On June 11, the staff of the Board of Governors of the Federal Reserve System, Federal Deposit Insurance Corporation, National Credit Union Administration, Office of the Comptroller of the Currency, Office of Thrift Supervision and the Federal Trade Commission (FTC) (collectively, the Agencies) released frequently asked questions (FAQs) to assist financial institutions, creditors, users of consumer reports, and card issuers in complying with the final rulemaking on Identity Theft Red Flags and Address Discrepancies implementing Section 114 of the Fair and Accurate Credit Transactions Act of 2003 (FACT Act) and Section 315 of the FACT Act that amended the Fair Credit Reporting Act.
Many of the questions the Agencies have received are answered in the supplemental information to the final rules. These FAQs elaborate on the supplemental information where additional clarification is necessary and also explain the staff’s view of how select provisions of the rulemaking apply to situations that were not specifically addressed in the final rules or supplemental information. The Agencies indicated that staff may supplement or revise these FAQs as necessary or appropriate in light of further questions and experience. The FTC will be issuing additional FAQs to answer questions specific to entities under FTC jurisdiction.
While the three rules themselves do not contain specific record retention requirements, (i) financial institutions and creditors must be able to demonstrate that they have complied with the requirements of the Red Flags and Card Issuers’ Rules, and (ii) users of consumer reports must be able to demonstrate that they have complied with the requirements of the Address Discrepancy Rules, in addition to any other applicable record retention requirements.

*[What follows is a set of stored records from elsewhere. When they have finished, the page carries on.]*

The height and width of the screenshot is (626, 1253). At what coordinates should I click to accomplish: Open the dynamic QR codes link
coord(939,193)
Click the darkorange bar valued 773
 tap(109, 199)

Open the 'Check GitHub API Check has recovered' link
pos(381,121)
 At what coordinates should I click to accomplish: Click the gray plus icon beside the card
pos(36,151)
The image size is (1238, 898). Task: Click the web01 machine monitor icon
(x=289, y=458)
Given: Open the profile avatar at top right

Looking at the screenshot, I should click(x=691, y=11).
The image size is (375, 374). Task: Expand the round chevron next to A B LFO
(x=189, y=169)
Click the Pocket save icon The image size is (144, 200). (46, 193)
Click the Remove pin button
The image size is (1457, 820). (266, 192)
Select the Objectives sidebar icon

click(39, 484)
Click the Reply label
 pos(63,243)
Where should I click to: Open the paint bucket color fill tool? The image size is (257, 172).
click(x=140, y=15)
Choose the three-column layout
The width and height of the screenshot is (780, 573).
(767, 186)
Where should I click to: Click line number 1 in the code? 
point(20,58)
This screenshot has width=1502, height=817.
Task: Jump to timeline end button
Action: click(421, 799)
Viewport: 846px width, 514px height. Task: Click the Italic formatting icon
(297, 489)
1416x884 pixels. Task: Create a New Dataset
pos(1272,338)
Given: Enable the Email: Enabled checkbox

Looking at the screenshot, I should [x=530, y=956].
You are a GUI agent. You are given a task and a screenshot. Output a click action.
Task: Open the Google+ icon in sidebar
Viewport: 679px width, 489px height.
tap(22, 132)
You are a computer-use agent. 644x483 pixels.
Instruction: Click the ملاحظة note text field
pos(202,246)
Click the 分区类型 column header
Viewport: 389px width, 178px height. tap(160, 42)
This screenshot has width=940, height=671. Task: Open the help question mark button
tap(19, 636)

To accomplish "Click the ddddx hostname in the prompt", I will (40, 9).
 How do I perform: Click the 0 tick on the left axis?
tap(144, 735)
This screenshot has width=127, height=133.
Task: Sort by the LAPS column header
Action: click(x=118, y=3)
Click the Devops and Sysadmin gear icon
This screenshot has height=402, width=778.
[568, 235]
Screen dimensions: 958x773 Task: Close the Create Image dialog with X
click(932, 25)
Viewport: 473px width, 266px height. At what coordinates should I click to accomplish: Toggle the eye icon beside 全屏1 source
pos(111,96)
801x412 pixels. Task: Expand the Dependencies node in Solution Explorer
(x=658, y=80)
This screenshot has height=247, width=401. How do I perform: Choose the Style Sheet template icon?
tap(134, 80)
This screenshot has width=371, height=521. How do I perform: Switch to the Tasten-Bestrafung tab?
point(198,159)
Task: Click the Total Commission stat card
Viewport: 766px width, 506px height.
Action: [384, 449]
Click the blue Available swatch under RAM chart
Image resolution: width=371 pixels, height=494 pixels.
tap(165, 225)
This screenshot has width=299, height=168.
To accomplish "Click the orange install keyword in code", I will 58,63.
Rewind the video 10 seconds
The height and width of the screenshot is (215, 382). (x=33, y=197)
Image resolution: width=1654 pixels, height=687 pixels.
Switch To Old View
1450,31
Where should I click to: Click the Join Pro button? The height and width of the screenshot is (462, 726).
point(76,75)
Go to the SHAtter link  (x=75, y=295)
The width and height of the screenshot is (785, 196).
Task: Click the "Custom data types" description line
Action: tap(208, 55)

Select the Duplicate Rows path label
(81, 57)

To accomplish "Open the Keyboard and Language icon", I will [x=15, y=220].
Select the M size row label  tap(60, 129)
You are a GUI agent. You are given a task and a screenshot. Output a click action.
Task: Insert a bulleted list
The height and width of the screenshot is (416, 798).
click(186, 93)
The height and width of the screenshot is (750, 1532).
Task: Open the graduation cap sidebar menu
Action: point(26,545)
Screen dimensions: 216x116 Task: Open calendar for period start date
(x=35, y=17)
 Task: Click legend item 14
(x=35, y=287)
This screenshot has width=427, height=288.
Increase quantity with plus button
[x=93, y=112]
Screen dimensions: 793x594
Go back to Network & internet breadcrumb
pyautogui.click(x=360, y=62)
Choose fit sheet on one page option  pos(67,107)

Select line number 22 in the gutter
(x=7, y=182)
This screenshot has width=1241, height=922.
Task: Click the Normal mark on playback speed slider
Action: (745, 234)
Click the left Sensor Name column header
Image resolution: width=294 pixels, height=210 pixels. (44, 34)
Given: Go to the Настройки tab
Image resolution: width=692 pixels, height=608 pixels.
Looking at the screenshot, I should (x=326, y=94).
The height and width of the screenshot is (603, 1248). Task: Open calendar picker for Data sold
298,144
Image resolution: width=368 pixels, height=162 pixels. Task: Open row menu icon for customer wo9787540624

The Agencies clarified that their information security standards, which help to reduce identity theft (“a fraud committed or attempted using the identifying information of another person without authority”) by keeping individuals’ sensitive data from falling into the hands of an identity thief, are different that the Red Flags Rules and Guidelines. The information security standards require financial institutions to have reasonable policies and procedures that are designed to safeguard customer information and protect it from unauthorized access or misuse and to ensure the proper disposal of customer and consumer information. By contrast, the Red Flags Rules and Guidelines seek to ensure that financial institutions and creditors are alert for signs or indicators that an identity thief is actively misusing another individual’s sensitive data, typically to obtain products or services from the institution or creditor. The Red Flags Rules require financial institutions and creditors that offer or maintain “covered accounts” to have policies and procedures to identify patterns, practices or activities that indicate the possible existence of identity theft; to detect whether identity theft may be occurring in connection with the opening of a covered account or an existing covered account; and to respond appropriately.